Exercise directions: Can you filter the rows below down to only the lines that contain the string "size", copying each of those lines?

Source records:
################

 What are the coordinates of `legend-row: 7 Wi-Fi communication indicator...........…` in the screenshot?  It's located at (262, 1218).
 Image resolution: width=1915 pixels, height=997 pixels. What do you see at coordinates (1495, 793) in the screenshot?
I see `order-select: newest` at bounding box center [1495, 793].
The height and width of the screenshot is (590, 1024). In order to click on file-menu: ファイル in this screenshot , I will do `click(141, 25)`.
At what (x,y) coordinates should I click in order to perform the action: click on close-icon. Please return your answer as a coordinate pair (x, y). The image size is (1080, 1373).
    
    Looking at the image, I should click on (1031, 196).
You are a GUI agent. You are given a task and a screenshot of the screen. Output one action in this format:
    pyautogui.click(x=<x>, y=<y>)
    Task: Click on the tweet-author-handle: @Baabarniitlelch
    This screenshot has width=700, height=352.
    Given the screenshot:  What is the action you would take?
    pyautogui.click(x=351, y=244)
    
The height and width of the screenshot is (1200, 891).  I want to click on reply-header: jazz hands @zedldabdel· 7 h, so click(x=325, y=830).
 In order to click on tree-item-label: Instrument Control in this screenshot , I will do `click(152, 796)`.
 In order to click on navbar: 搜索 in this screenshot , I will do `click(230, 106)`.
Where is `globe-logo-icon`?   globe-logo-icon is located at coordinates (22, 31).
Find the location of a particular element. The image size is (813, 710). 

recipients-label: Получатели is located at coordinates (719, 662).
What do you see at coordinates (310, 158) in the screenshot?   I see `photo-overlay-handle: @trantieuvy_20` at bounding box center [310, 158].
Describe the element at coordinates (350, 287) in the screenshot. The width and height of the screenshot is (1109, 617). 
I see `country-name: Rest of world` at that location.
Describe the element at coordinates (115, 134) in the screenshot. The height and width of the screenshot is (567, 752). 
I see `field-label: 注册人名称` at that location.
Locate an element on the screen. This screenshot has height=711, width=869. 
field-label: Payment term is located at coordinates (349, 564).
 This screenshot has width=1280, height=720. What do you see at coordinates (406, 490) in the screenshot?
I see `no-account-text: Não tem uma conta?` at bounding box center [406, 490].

################

Problem solution:
At what (x,y) coordinates should I click in order to perform the action: click on close-icon. Please return your answer as a coordinate pair (x, y). The image size is (1080, 1373).
Find the location of a particular element. The image size is (813, 710). 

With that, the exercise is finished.